We Don’t Need Influencers
While public relations professionals have accepted that they can no longer just think about journalists when hawking their wares, some now contend instead that there exist a few elite members of any given community who—if convinced of a brand’s message—can convince everyone else to follow suit. We argue throughout this book that content creators need to pay attention to the audience’s agency in circulating content; however, we are not claiming that so-called influencers are more apt to be effective at circulating content than the rest of us are. In fact, the influencer is one of the major myths of the Web 2.0 world. In The Tipping Point (2000), Malcolm Gladwell based his theory of the influencer on the now well-known “Small World Problem” study (Milgram 1967; Travers and Milgram 1969), in which, through multiple experiments, Nebraska and Kansas residents were asked to get a letter to someone in Boston by passing it through social contacts they thought would be closer to the eventual target. Famously, among those instances when the letter successfully transferred, it took an average of five exchanges to get it to its intended target, or “six degrees of separation,” as it has now popularly been labeled. In his use of these studies, Gladwell emphasized that the letter eventually reached its intended target through the same few friends in most cases and argued that these “influencers” were ultimately the ones who needed to be engaged to reach the target audience.

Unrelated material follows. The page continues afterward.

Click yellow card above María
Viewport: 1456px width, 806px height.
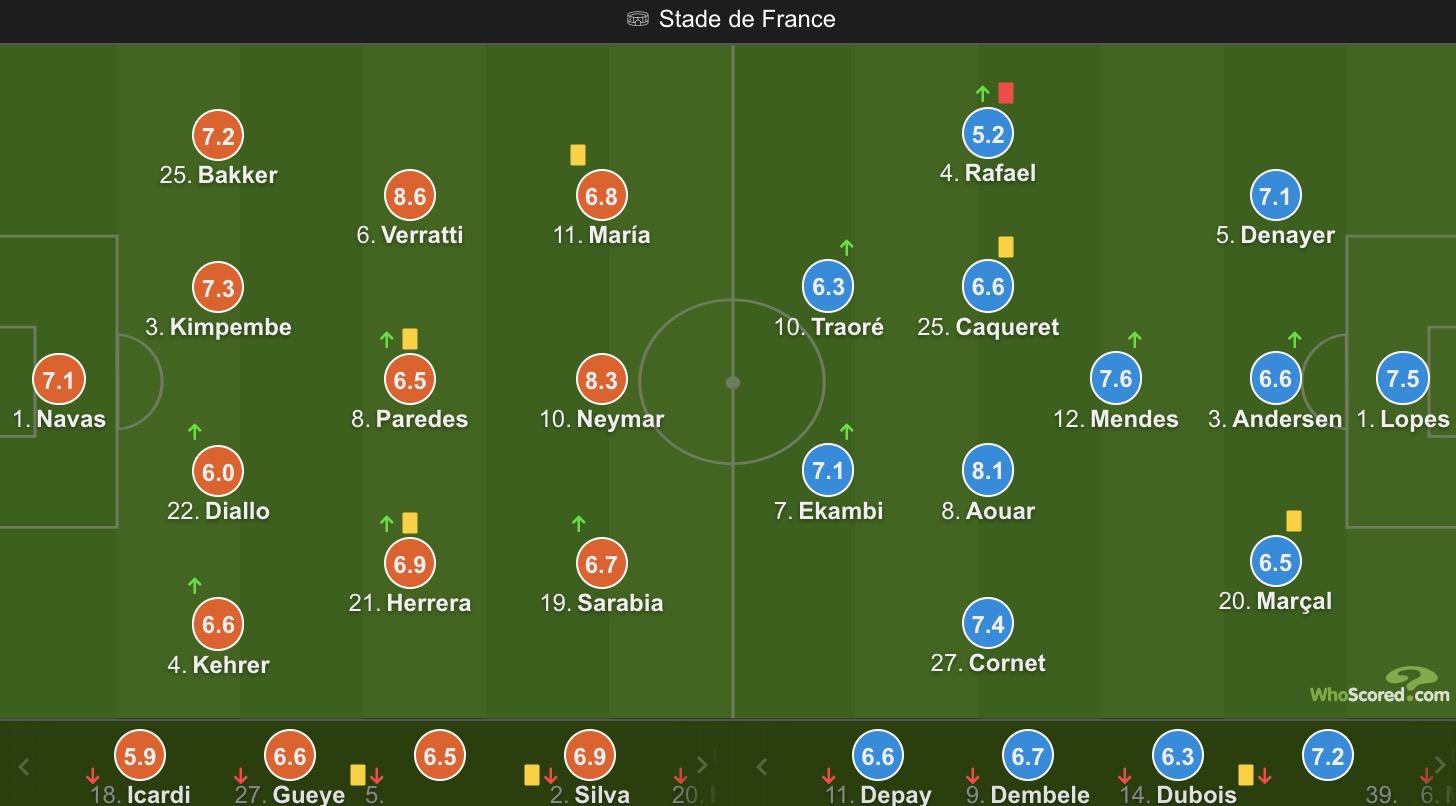(578, 155)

Since Gladwell made this argument, the “influencer” has been emphasized in countless marketing case studies discussing why the attention and endorsement of key audience members is crucial for success. The argument is that the best way to reach anyone in a community is to find the few prominent people who influence most of the members. In particular, the language of the “influencer” has been used often by public relations professionals to justify the importance of reaching beyond traditional journalists to bloggers.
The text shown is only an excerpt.